The Human Rights Campaign's State Equality Index examines state-level policies impacting LGBTQ people and their families -- protections like non-discrimination policies in employment, housing and public accommodations, for example.
This year's report, which organized states into four categories based on their anti-discriminatory statutes, determined that there are 25 states in the lowest-ranked category, dubbed "high priority to achieve basic equality."
"We have seen an increase in the number of states that are providing comprehensive protection," Alphonso David, president of HRC, told CNN. "Yet, it is important to highlight that half of all Americans live in states that lack those protections."
Improvements are being made
The report signaled a slight improvement from 2019, when two more states, Kansas and Virginia, were included in the lowest category.
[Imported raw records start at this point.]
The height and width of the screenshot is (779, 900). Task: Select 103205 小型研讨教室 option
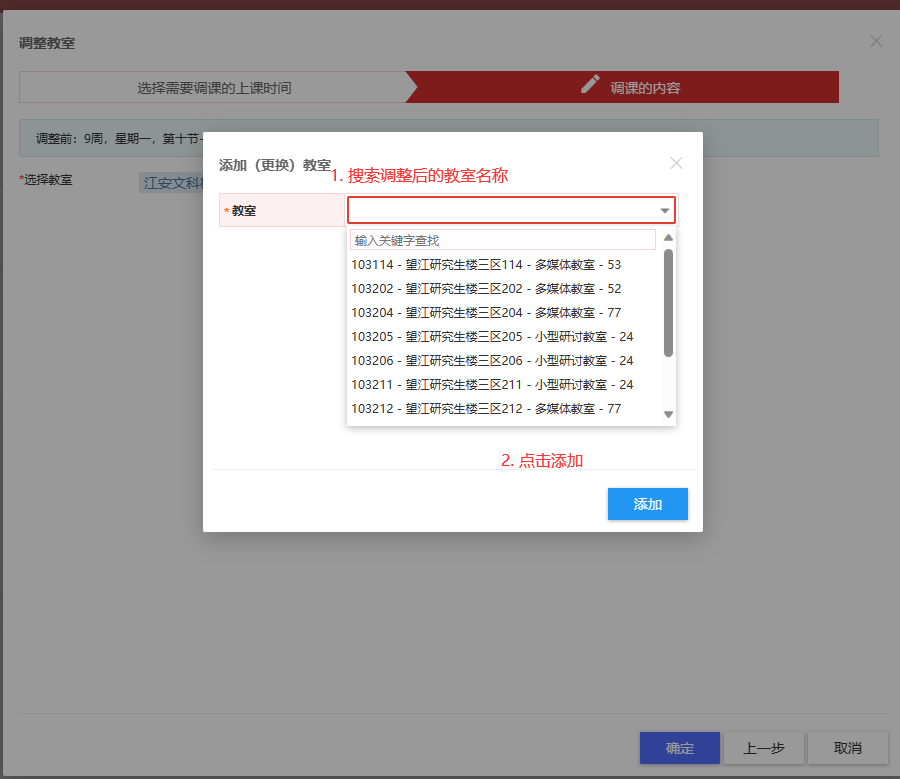tap(492, 337)
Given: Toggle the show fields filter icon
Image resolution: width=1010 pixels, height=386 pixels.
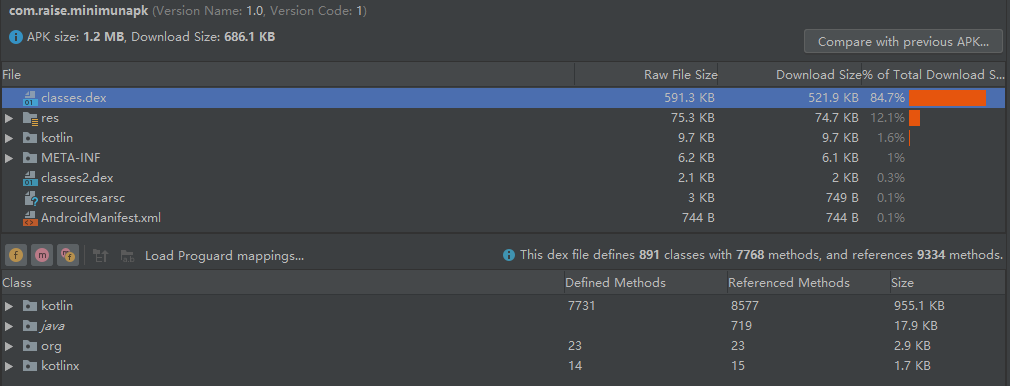Looking at the screenshot, I should (x=17, y=255).
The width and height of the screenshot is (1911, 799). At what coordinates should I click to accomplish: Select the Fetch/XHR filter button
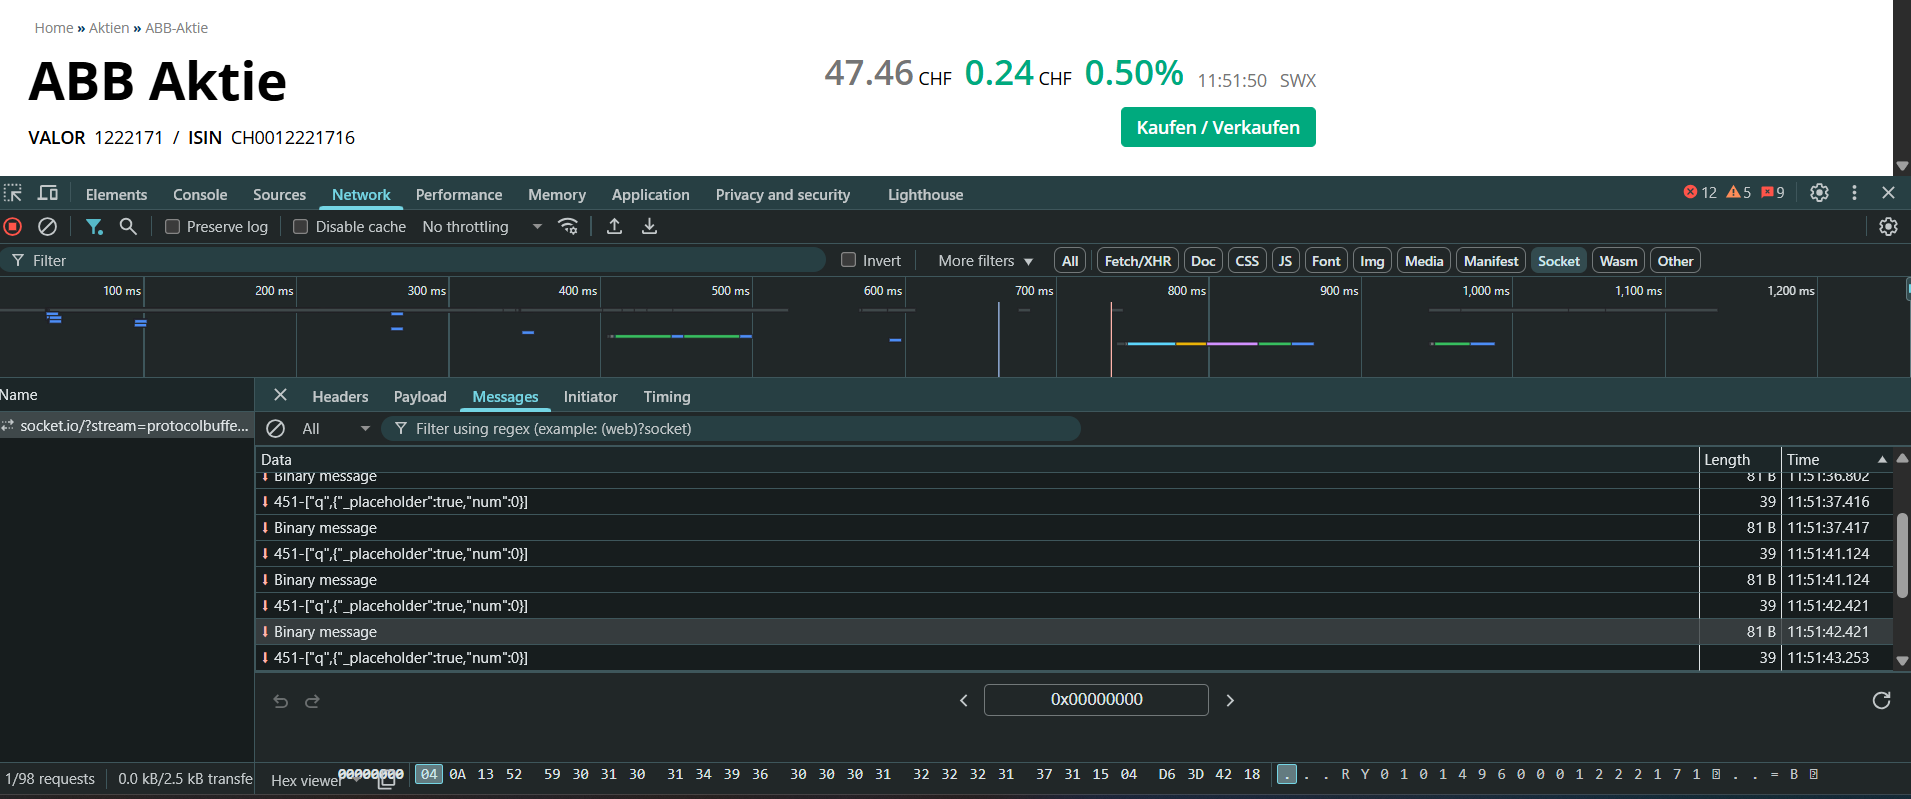(1137, 261)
Since then, Kansas has moved up one category to "building equality," while Virginia, after a year of landmark LGBTQ legislation, moved up two categories to "solidifying equality."
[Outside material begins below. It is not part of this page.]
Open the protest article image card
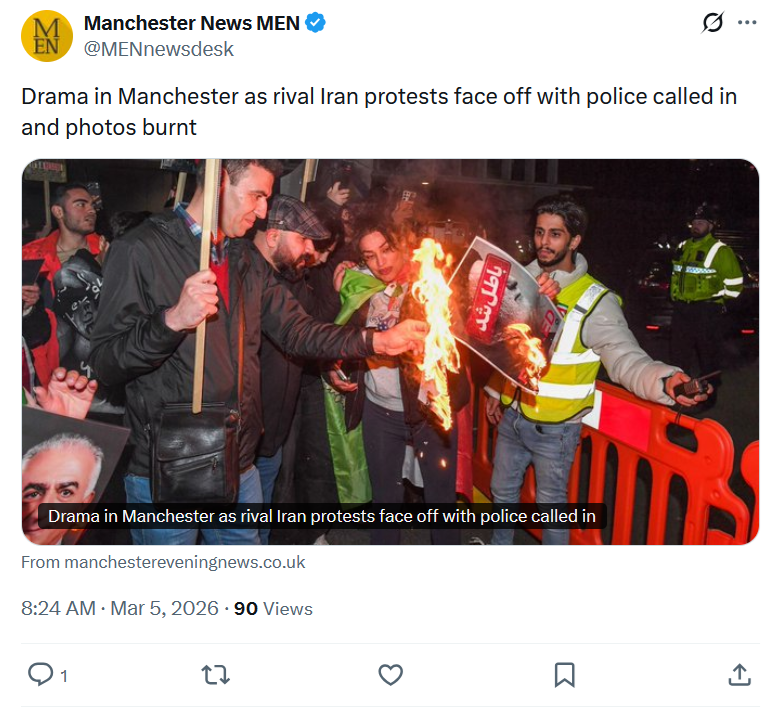 tap(390, 352)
In April 2020, Virginia became the first state in the South to pass non-discrimination protections for LGBTQ people in housing, employment and public spaces after Governor Ralph Northam signed the Virginia Values Act.
Advocacy efforts in Virginia also led to the protection of youth from conversion therapy, the inclusion of a non-binary gender marker on state IDs, the inclusion of sexual orientation and gender identity for hate crime protections and a repeal of the ban on same-sex marriages and unions from the Virginia Code.
The report's highest-ranked category, "working toward innovative equality," includes 19 states with a range of LGBTQ protections already in place. Advocates in these states -- including New Hampshire and Hawaii ---- focus on innovative legislation to support the needs of vulnerable populations, the report said.
After a year that saw the most anti-transgender bills ever filed in one legislative session, the report predicts that transgender discrimination will persist through 2021.
Between 2019 and 2020, bills targeting transgender people nearly tripled, according to the report. That included attempts to ban trans participation in school sports and access to affirming healthcare.
"Unfortunately, we are seeing an increase in anti-LGBTQ bills," David said, adding that HCR has helped defeat over 700 anti-LGBTQ bills in the last five years. "This is not a surprise, because every time we see dramatic improvements or shifts -- or, I should say, when we win elections, or when there are significant Supreme Court decisions -- there's a backlash."